Executing R commands in an interactive way is also possible. Please see the details at https://opus.nci.org.au/display/Help/0.+Welcome+to+Gadi#id-0.WelcometoGadi-InteractiveJobs.

This version of R has been built with the Intel MKl library for dense linear algebra BLAS and LAPACK. If your algorithm is heavily dependent on LAPACK routines, you may be able to benefit by running in parallel. An example job script with 2 CPU cores provided below. Note that if your application does not work in parallel, setting the number of CPU cores to 1 and changing the memory and jobfs according to the information available at https://opus.nci.org.au/display/Help/Queue+Structure is required to prevent the compute resource waste.

#!/bin/bash

#PBS -q normal
#PBS -l ncpus=2
#PBS -l mem=4GB
#PBS -l jobfs=16GB
#PBS -l walltime=00:15:00
#PBS -l wd

# Load module, always specify version number.
module load R/4.1.0

# Set number of OMP threads
export OMP_NUM_THREADS=$PBS_NCPUS

# Must include `#PBS -l storage=scratch/ab12+gdata/yz98` if the job
# needs access to `/scratch/ab12/` and `/g/data/yz98/`. Details on
# https://opus.nci.org.au/display/Help/PBS+Directives+Explained.

# Run R application
R --vanilla -f input.r > output

To see if it is worth using multiple CPU cores, you should run some timing tests with 1, 2, 4 up to no more than 16 CPU cores and check the walltime used. Your problems need to be fairly large to benefit from parallelism.

If you wish to add extra packages such as randomForest, you need to load appropriate Intel modules. We recommend using the same Intel compiler version that were used to build R.

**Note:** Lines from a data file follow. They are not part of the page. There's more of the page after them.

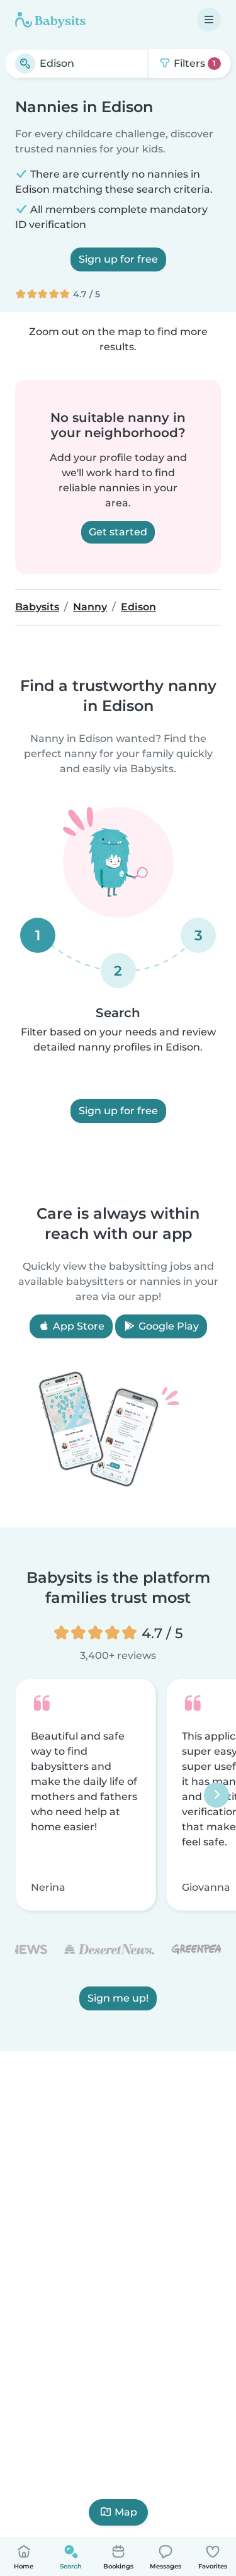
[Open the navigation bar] (209, 19)
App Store (77, 1326)
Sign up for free (118, 259)
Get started (118, 532)
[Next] (216, 1795)
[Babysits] (50, 19)
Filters (193, 63)
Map (126, 2512)
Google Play (167, 1326)
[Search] (25, 64)
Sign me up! (118, 1999)
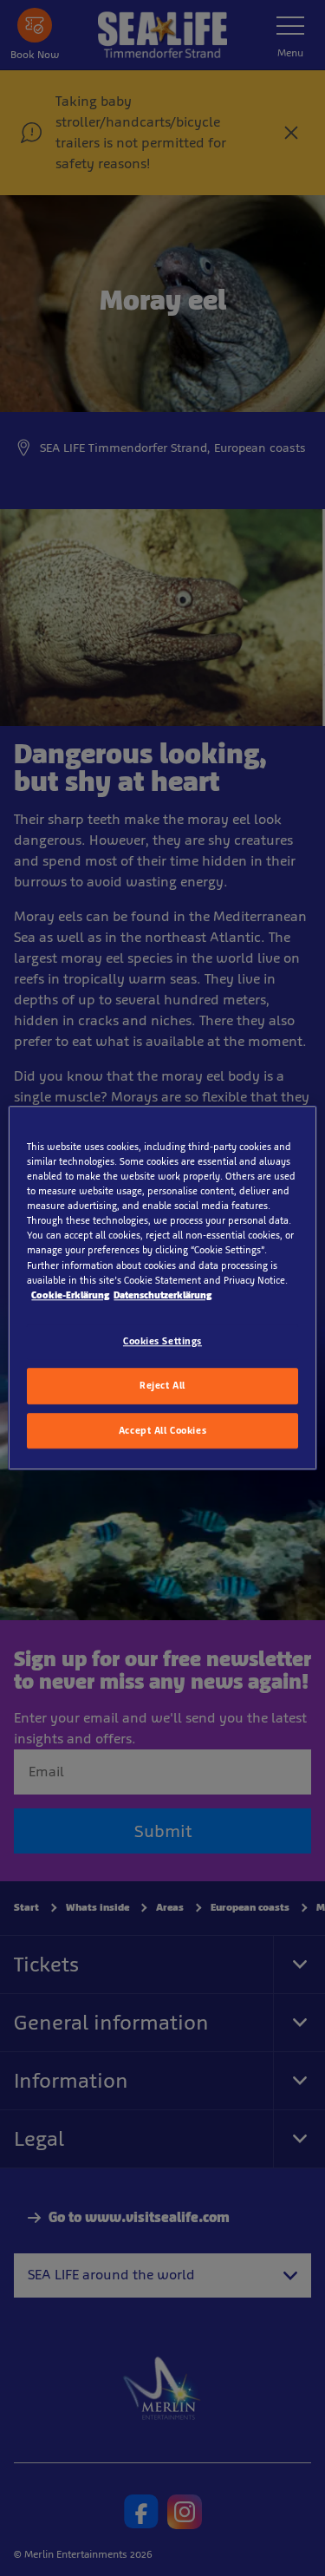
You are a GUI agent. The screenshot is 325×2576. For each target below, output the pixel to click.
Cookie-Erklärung (70, 1295)
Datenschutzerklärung (162, 1295)
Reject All (162, 1385)
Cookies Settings (162, 1341)
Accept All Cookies (162, 1430)
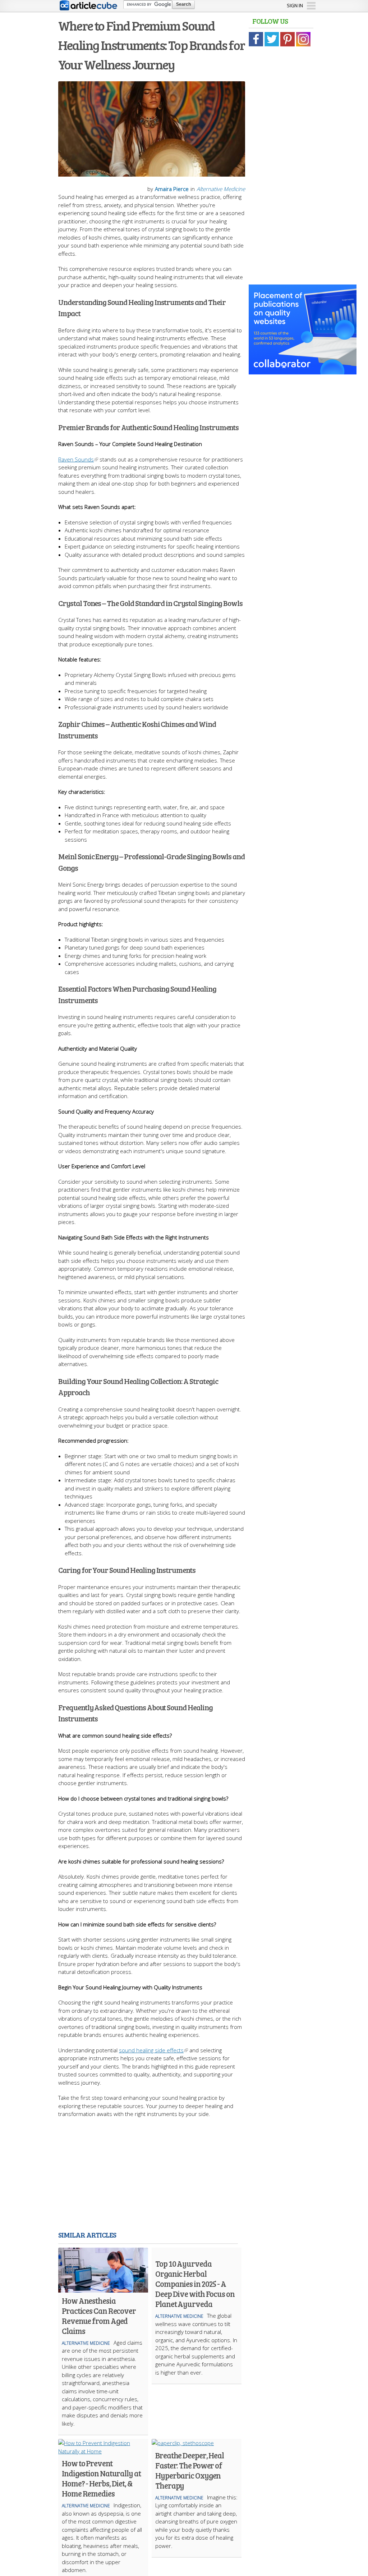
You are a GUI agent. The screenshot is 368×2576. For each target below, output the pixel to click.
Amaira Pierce (172, 188)
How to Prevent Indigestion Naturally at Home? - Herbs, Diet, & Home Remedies (101, 2478)
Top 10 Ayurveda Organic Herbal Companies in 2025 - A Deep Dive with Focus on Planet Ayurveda (195, 2283)
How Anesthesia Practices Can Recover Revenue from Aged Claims (99, 2315)
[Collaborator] (302, 370)
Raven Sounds (76, 459)
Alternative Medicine (221, 188)
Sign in (295, 5)
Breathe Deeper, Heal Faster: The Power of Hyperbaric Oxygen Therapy (189, 2470)
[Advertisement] (184, 2175)
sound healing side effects (151, 2050)
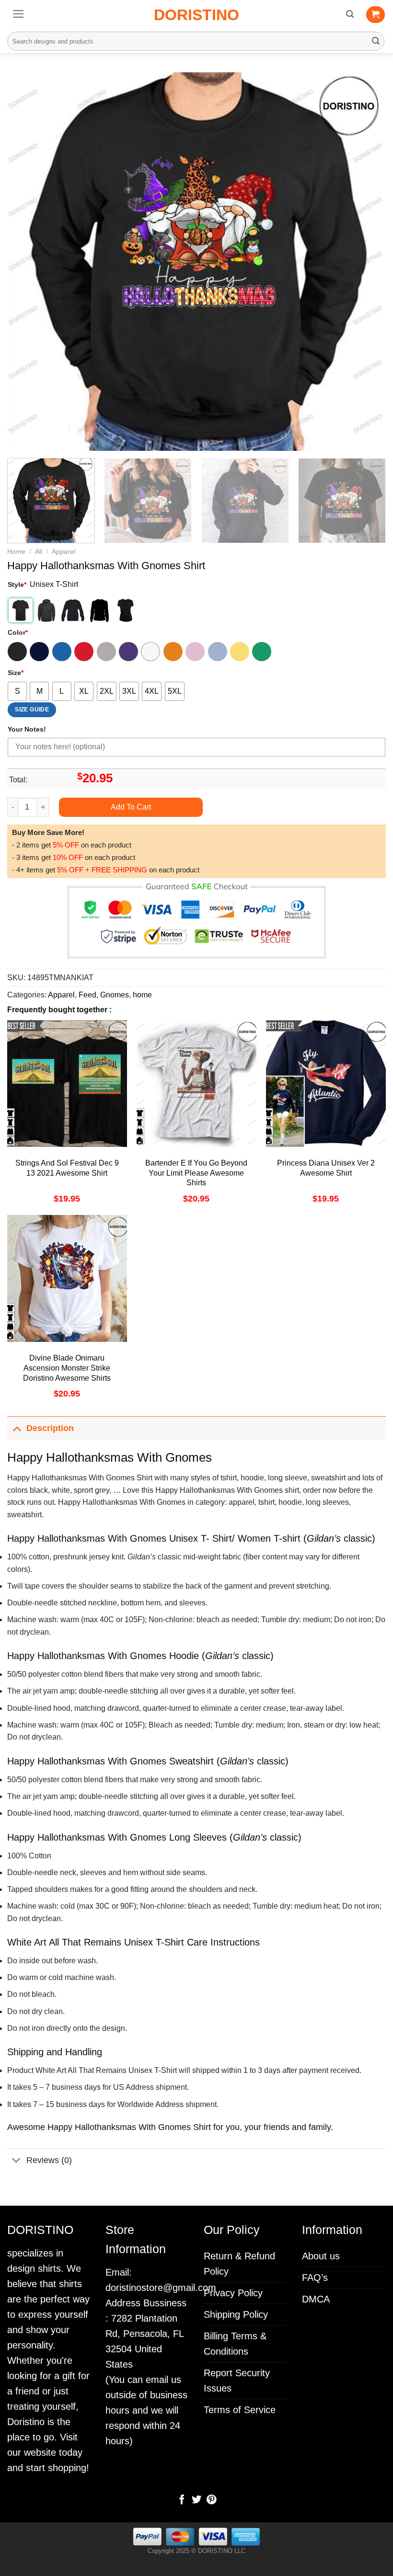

The list of modules that were loaded during the R build are in the /apps/R/<version>/README.nci file. For example, for R/4.1.0, the file is /apps/R/4.1.0/README.nci. There you can see that intel-compiler/2021.2.0 was used. Therefore this is the version that needs to be loaded, as shown below:

# Unload modules
$ module unload R intel-compiler

# Load modules, always specify version number.
$ module load R/4.1.0
$ module load intel-compiler/2021.2.0

$ R
....
> install.packages("randomForest",repos="https://mirror.aarnet.edu.au/pub/CRAN/")
Warning in install.packages("randomForest") :
  ''''''''''''''''''''''''''''''''lib = "/apps/R/4.1.0/lib64/R/library"'''''''''''''''''''''''''''''''' is not writeable
Would you like to create a personal library
''''''''''''''''''''''''''''''''~/R/x86_64-unknown-linux-gnu-library/4.1.0''''''''''''''''''''''''''''''''
to install packages into?  (y/n) y

If you wish to install packages in a different directory from the default ~/R/x86_64-unknown-linux-gnu-library/4.1.0, you need to set the environment variable R_LIBS to the new directory. For bash, you will be able to set it using



$ export R_LIBS=/path/to/your/new/directory:$R_LIBS


command. This will also need to be set every time you use R.

Note, that some packages can not be build with Intel compilers. The problem usually happens when a package using complex variables. In such cases, you need to switch to GNU compilers. This is done by modifying ~/.R/Makevars file in your $HOME directory. Putting the following lines in this file:

CXX=g++
CXX11=g++
CXX14=g++
CC=gcc

will force R to use gcc/g++ instead of icc. Do not forget to comment out these lines (i.e. add # symbol in front of each line) after installing that problematic package.